10 votes

The SDL3 Audio Subsystem

3 comments

  1. tjf
    Link
    SDL developer Ryan C. Gordon (aka Icculus) gives a brief overview of the new audio subsystem in the upcoming SDL3.

    SDL developer Ryan C. Gordon (aka Icculus) gives a brief overview of the new audio subsystem in the upcoming SDL3.

    4 votes
  2. Moonchild
    (edited )
    Link
    Frankly speaking, although I appreciate that they've added fuller audio graph management, this seems to me like somewhat poorer layering and abstraction compared to what gorilla audio does (both...

    Frankly speaking, although I appreciate that they've added fuller audio graph management, this seems to me like somewhat poorer layering and abstraction compared to what gorilla audio does (both in its initial incarnation and what I've added)—of course, there are a number of things that I think gorilla could do better at or misses, but I think it compares favourably, even in its current state.
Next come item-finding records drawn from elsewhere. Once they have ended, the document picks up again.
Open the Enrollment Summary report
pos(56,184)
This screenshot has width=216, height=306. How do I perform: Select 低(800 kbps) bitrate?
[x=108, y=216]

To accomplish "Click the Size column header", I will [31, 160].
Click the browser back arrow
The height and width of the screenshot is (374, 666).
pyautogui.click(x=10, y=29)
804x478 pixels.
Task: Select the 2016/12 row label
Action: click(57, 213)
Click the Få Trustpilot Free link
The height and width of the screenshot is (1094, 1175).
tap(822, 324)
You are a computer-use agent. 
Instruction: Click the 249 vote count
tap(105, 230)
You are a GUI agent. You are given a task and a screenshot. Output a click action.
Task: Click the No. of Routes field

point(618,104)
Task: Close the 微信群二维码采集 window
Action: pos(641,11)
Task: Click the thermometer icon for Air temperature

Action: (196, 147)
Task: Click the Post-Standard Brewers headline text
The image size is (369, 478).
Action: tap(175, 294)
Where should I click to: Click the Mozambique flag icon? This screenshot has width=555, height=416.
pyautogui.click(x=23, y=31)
    The kind of low-level interface he initially describes sdl2 as having—with no mixing done automatically—is definitely something you want; not even necessarily to avoid the latency added by the mix—since you will have to do some sort of mixing anyway—but in order to have control and knowledge of the latency characteristics (suppose you make live music and your principal goal is to keep latency consistent rather than minimise it). But sdl2 doesn't actually let you know anything about how much latency you have to contend with. Gorilla has direct accommodations thattaways (note in particular the subtle difference between SyncPipe and SyncShared). One thing it could do better, though, is to be more granular—currently it discretises to 'buffers', which is not super nice.

    Push-style streams are trivial to layer over callback-based pull streams (I haven't done it in gorilla, but it would probably be a 50-line patch), but the issue is that without lightweight threads or coroutines (which allow for more effective abstraction of control), backpressure/queue sizing has to be managed in scattershot fashion; pull-style lets that be centralised (one facet of which gorilla's buffered streams handle nicely and simply).

    (Hence the comment 'if you are not ready for it when it comes and you can't generate enough sound you are gonna get ... some sort of terrible thing' rings a bit hollow to me—it's not that the old interface was deficient in this respect; it's just that it was low level, so you had to implement the queueing yourself, and now they've added higher-level abstractions. Which is definitely valuable!—but a change to the interface doesn't fundamentally solve or change the problems of latency and queueing.)

    One thing that I think is flawed about the current gorilla design is that it handles format conversions automatically at playback time. Better and more modular would be to have an explicit adapter node. SDL's design is even worse, though, shoving conversions directly into the core audio stream abstraction. (Similarly, forking—which is not currently supported in gorilla, but which would again be a 50-line patch and trivially include user-controllable queue parameters—should be explicit, just like mixing.) SDL3 does putatively applies jukebox parameters at mix-time, rather than earlier, just like gorilla, putatively avoiding spurious added latency. (I think the missing link for them wrt the latter issue is probably the lack of a 'handle' abstraction.)

    Sdl does seem to have gotten the queueing management right for a fancy sinc fir for resampling. I was going to use libsrc for this, but it lacks the requisite controls, so I am going to have to implement that myself. On the other hand, I have some extra queueing functionality exposed. And my design admits user-controllable resampling methods, which is significant as a sinc fir is obligatorily going to need more queueing and add more latency than, say, a linear interpolator (which only needs to queue a single frame and still offers reasonable quality for a lot of applications)—I hear users having knowledge and needing control over latency/queueing is a thing :)

    Both gorilla and sdl3 have zero-copy negotiation at the device level, but not at the source level; hence, there can be spurious copies (ignore the mutex shenanigans; it was that way when I got it and haven't gotten around to fixing it yet).

    I should also mention that, although I've talked a lot about functionality, gorilla remains easy to use for simple applications—this is again an issue of good abstraction and layering. See a simple example of a tone rendered using a high-level api and a mixer, same tone rendered directly to device, and audio player—all are really very simple.

    3 votes
  3. text_garden
    Link
    To me this seems a bit like the audio queues in SDL2 with the addition of the logical device abstraction, but I've always opted to use the callback, so I don't know the pains of audio queues. Is...

    To me this seems a bit like the audio queues in SDL2 with the addition of the logical device abstraction, but I've always opted to use the callback, so I don't know the pains of audio queues. Is there much more to it?

    1 vote